### Problem
Aşağıdaki Putin analizinden "1999’da Rusya devlet" ifadesinden "şahsiyet olarak tanınıyordu." ifadesine kadar olan kısmı harfi harfine aktarın.

Riyad Makayev / Analiz
 
1999’da Rusya devlet başkanı Boris Yeltsin, ana muhalefetin aleyhinde başlatmış olduğu ciddi yolsuzluk suçlamaları sonucu veliaht arayışına başlamıştı. Bu arayış hem Rusya devlet Başkanlığı unvanına sahip olacak hem de Boris Yeltsin’in sigortası olacak olan Vladimir Putin’in siyasi arenaya çıkmasını sağlamıştı. Vladimir Putin, Rusya’da tanınan veya siyasetle uğraşan bir kişiliğe sahip değildi. Kendisi Alman bloğunda aktif çalışan eski bir KGB ajanıydı. Berlin duvarı yıkıldıktan sonra Sankt Petersburg’a dönerek belediyede yine gizli bir ajan olarak çalışmış bir isimdi Putin. Ancak Putin daha çok Rusya’da yeraltı dünyasında tanınan ve bazı mafya örgütlerinde korumalık ve ona benzer işlerde yer alan bir şahsiyet olarak tanınıyordu.

### Sağlanan kayıtlar
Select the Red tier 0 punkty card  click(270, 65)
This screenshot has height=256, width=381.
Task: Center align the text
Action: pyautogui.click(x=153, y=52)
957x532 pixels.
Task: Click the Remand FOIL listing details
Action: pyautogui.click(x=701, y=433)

### Yazılı yanıt
1999’da Rusya devlet başkanı Boris Yeltsin, ana muhalefetin aleyhinde başlatmış olduğu ciddi yolsuzluk suçlamaları sonucu veliaht arayışına başlamıştı. Bu arayış hem Rusya devlet Başkanlığı unvanına sahip olacak hem de Boris Yeltsin’in sigortası olacak olan Vladimir Putin’in siyasi arenaya çıkmasını sağlamıştı. Vladimir Putin, Rusya’da tanınan veya siyasetle uğraşan bir kişiliğe sahip değildi. Kendisi Alman bloğunda aktif çalışan eski bir KGB ajanıydı. Berlin duvarı yıkıldıktan sonra Sankt Petersburg’a dönerek belediyede yine gizli bir ajan olarak çalışmış bir isimdi Putin. Ancak Putin daha çok Rusya’da yeraltı dünyasında tanınan ve bazı mafya örgütlerinde korumalık ve ona benzer işlerde yer alan bir şahsiyet olarak tanınıyordu.